Ann Arbor glass artist to host sale benefiting public art
Ann Arbor glass artist and philanthropist Larry Nisson will host an art show and sale in his backyard garden on Sept. 21, with all proceeds benefiting the Ann Arbor Art Center’s Art in Public program.

This story is part of a series about arts and culture in Washtenaw County. It is made possible by the Ann Arbor Art Center, the Ann Arbor Summer Festival, Destination Ann Arbor, Larry and Lucie Nisson, and the University Musical Society.
Ann Arbor glass artist and philanthropist Larry Nisson will host an art show and sale in his backyard garden on Sept. 21, with all proceeds benefiting the Ann Arbor Art Center‘s Art in Public program.
The show and sale will take place from noon-5 p.m. at 1227 Lutz Ave. in Ann Arbor.
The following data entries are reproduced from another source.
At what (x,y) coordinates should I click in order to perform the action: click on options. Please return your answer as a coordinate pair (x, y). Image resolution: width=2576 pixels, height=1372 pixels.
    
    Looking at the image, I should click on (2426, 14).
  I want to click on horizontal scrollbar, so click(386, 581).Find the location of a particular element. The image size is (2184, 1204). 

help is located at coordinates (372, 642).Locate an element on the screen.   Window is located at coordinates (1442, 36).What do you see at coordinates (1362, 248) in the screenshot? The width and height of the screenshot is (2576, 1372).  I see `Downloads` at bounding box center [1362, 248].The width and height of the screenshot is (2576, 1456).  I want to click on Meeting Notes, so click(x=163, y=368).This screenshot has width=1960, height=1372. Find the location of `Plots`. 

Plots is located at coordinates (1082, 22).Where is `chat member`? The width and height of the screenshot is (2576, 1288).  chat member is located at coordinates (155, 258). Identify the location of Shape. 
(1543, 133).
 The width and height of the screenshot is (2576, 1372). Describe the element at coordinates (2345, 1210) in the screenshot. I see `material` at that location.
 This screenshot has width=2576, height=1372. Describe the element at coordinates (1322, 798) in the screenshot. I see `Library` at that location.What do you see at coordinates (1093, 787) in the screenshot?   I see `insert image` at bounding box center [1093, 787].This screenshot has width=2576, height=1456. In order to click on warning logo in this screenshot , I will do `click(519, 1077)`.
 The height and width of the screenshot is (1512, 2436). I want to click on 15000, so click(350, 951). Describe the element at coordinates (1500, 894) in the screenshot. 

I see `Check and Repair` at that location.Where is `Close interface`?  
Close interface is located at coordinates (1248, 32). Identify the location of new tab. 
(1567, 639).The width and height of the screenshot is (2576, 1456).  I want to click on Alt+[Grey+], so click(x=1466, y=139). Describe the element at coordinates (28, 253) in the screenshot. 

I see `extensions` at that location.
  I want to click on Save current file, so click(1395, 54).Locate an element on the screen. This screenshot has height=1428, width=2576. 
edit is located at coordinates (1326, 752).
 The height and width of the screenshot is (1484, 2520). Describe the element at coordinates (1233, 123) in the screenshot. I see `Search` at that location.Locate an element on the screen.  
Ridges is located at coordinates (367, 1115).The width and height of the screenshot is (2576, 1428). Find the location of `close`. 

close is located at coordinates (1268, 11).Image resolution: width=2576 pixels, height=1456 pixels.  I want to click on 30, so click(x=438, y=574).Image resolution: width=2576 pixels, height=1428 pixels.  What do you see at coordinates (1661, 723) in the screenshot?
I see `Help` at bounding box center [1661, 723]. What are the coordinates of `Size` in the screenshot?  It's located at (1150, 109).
The sale will include Larry Nisson’s own works, as well as paintings by Ann Arbor artist Wendy Bauer-Braun, in the striking surroundings of Nisson’s garden, which is filled with his art.
Nisson and his wife Lucie Nisson are the primary supporters of Art in Public, which has spearheaded numerous public art initiatives including murals, alley installations, and paintings on public planters and manholes. Nisson says his interest in supporting public art in Ann Arbor began about 10 years ago, when he and his wife were traveling through numerous cities that all had more public art than Ann Arbor.
“That didn’t seem right,” he says, noting that Ann Arbor voters had also turned down a millage proposal that would have established direct funding for public art around the same time. “… Lucie and I said, ‘Why don’t we as artists try to put art around Ann Arbor?'”
Nisson says he’s been gratified to see the positive response to the public art initiatives he’s supported in Ann Arbor, particularly from some of the community’s most vulnerable members. He recounts an interaction he had with a woman who was staying at the Robert J. Delonis Center, downtown Ann Arbor’s homeless shelter, about a mural the Nissons funded on a railroad overpass near the center. The painting by TreeTown Murals says “Welcome” in bright colors.
“[The woman said,] ‘I saw the welcome sign and I felt welcomed in Ann Arbor for the first time,'” Nisson says.
He adds that “people in dire financial straits don’t always have a lot of beauty around.”
“These are people who don’t have a lot of money, but they get to enjoy the art as much as the richest person in Ann Arbor,” he says. “Everyone gets to enjoy it.”
Nisson says he’s hosting the sale because he believes that “when you give, you get.”
“We like to get stuff done,” he says. “We know what art’s done for us. Why not share it?”